Aruna tidak tahu sudah berapa lama ia duduk di ruangan itu, hanya ditemani suara detik jam yang terdengar terlalu keras di tengah keheningan.
Sesekali matanya melirik ke arah Darren, yang sejak tadi menunduk menatap lantai, seolah mencari jawaban yang tidak pernah ada.
Tidak ada pembicaraan, tidak ada tawa, bahkan tidak ada amarah.
Hanya dua orang asing yang sama-sama patah, duduk dalam sunyi yang berat.
Aruna menggenggam jemari tangannya sendiri, berusaha menahan getaran kecil yang muncul setiap kali Darren bergerak sedikit.
Meski ia tidak menatapnya langsung, kehadiran Darren terasa seperti pusaran energi — begitu rapuh, namun sekaligus begitu menakutkan.
Seperti menginjakkan kaki di danau beku yang retaknya tak terlihat.
Saat Aruna mulai berpikir untuk pamit pulang, suara Darren memecah keheningan.
"Kamu tidak takut?" tanyanya, masih tanpa menatap.
Aruna mengangkat wajahnya, agak kaget.
"Takut?" ia mengulang, perlahan.
"Pada orang seperti aku," lanjut Darren, suara seraknya seakan membawa beban bertahun-tahun.
Ada getir dalam kata-katanya. Bukan arogansi, bukan ancaman.
Tapi ketakutan tulus dari seseorang yang percaya bahwa dirinya pantas ditakuti.

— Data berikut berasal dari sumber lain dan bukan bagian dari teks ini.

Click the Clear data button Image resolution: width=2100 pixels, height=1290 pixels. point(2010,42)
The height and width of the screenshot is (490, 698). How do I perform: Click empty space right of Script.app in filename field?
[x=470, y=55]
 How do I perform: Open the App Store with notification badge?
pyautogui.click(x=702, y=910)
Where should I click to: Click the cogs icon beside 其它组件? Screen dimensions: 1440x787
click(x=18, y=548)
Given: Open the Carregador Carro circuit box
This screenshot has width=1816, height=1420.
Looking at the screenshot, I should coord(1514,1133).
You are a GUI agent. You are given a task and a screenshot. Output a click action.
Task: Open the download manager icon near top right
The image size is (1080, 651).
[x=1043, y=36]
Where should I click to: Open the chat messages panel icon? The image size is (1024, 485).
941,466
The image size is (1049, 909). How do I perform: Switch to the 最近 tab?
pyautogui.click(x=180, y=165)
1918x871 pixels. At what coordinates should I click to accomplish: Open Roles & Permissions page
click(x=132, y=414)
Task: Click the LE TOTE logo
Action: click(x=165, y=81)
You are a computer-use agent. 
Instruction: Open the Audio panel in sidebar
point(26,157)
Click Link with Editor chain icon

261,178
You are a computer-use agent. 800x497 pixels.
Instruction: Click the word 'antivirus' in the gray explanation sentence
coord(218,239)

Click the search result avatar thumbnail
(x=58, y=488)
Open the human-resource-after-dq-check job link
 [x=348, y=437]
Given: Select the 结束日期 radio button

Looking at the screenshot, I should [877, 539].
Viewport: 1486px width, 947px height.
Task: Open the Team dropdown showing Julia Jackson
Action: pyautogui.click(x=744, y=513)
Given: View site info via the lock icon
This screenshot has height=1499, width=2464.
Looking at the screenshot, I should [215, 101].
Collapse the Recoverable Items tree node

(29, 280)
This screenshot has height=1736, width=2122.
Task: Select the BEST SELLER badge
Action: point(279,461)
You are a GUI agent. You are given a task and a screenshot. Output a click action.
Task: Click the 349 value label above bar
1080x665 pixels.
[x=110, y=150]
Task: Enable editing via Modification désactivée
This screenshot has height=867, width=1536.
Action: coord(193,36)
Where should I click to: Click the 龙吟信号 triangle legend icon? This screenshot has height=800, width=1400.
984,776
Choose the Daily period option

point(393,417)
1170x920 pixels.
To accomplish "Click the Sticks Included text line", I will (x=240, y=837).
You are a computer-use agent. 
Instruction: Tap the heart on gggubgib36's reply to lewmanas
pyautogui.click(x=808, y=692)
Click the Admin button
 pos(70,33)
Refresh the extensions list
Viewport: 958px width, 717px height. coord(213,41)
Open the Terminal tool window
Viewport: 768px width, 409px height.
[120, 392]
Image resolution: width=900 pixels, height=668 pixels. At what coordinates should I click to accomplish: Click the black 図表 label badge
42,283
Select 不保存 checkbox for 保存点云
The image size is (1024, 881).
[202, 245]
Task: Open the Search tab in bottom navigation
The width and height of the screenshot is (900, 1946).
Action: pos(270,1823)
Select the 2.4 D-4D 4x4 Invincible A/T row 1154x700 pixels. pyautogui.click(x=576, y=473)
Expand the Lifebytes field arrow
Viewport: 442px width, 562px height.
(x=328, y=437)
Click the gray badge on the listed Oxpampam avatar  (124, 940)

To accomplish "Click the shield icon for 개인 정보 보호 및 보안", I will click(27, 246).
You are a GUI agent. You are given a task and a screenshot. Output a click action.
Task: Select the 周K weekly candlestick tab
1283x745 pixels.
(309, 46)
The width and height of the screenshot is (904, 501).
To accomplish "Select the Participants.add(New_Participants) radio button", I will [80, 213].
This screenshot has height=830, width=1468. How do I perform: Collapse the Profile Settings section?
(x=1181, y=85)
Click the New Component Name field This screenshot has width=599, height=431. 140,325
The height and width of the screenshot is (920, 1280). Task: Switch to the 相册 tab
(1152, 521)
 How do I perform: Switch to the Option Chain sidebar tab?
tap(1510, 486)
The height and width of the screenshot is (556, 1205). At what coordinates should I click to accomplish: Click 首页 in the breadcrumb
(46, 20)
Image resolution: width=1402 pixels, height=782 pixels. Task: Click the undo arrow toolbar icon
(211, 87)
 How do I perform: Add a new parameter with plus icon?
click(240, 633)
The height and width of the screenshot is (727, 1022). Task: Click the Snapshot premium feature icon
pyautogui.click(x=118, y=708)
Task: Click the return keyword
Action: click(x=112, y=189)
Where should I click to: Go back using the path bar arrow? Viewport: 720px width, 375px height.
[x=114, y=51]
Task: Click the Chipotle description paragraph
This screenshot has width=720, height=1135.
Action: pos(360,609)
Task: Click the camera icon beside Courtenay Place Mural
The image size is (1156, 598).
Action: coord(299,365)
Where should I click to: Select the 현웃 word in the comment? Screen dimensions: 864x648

Aruna menghela napas perlahan, sebelum menjawab.
"Aku lebih takut pada orang yang berpura-pura baik," katanya lembut.
"Bukan pada mereka yang jujur menunjukkan lukanya."
Untuk pertama kalinya sejak Aruna datang, Darren menoleh.
Pandangan matanya tajam, tapi kosong, seperti seorang prajurit yang pulang tanpa kemenangan.
Tatapan itu bertahan hanya beberapa detik, tapi cukup bagi Aruna untuk melihat sekilas:
rasa sakit, kehilangan, dan sesuatu yang jauh lebih dalam — rasa bersalah.
Darren membuang muka cepat-cepat, seolah takut Aruna akan melihat terlalu banyak.
Ia menggerakkan jarinya di atas lutut, gelisah.
"Aku... bukan orang yang baik," gumamnya.
Aruna tersenyum kecil, tanpa rasa iba.
"Saya tidak mencari orang baik."
Darren memejamkan mata sejenak, seolah lelah bahkan untuk membantah.
Ia bersandar ke sofa, menutup wajahnya dengan satu tangan.
"Ayahku membayar kamu, ya?" tanyanya kemudian, dingin.
Aruna menegang, namun ia sudah siap dengan pertanyaan itu.
Ia mengangguk, meski tahu Darren mungkin tidak melihatnya.
"Ya," jawab Aruna jujur.
Darren tertawa pendek, sumbang.
"Ya.. dia selalu begitu"
Keheningan lagi.
Tapi kali ini, bukan keheningan yang dingin — melainkan semacam penerimaan getir.
Aruna menatap jari-jarinya sendiri yang terlipat di pangkuan, sebelum akhirnya berbicara.
"Dia... khawatir padamu.
Tapi tidak tahu bagaimana caranya mendekat."
Darren mengerutkan alis, membuka matanya perlahan.
"Jadi dia pikir mengirim orang asing akan membuatku membaik?"
Aruna menggeleng pelan.
"Aku tidak datang untuk membuatmu membaik, Darren," katanya serius.
"Aku datang... hanya untuk berada di sini.
Kalau kamu butuh."
Suasana terasa lebih berat, tapi juga sedikit lebih... manusiawi.
Untuk sesaat, Darren hanya diam, menatap kosong ke arah jendela.
Angin di luar berhembus pelan, menggerakkan tirai berat itu sedikit demi sedikit.
Seolah dunia di luar sana juga berusaha bernafas lebih lembut.
"Kalau aku bilang aku tidak butuh siapa-siapa?"
Suara Darren lirih, hampir tenggelam.
Aruna menatapnya dengan mata yang lembut tapi teguh.
"Aku tetap di sini."
Mata Darren bergetar sesaat, sebelum akhirnya ia memalingkan wajah lagi, membiarkan dirinya kembali tenggelam dalam diam.
Tapi kini ada sesuatu yang berbeda — dinding itu, yang tadi begitu kokoh, mulai memperlihatkan retakan kecil.
Dan Aruna tahu, untuk pertama kalinya, dia diterima... meski hanya sedikit.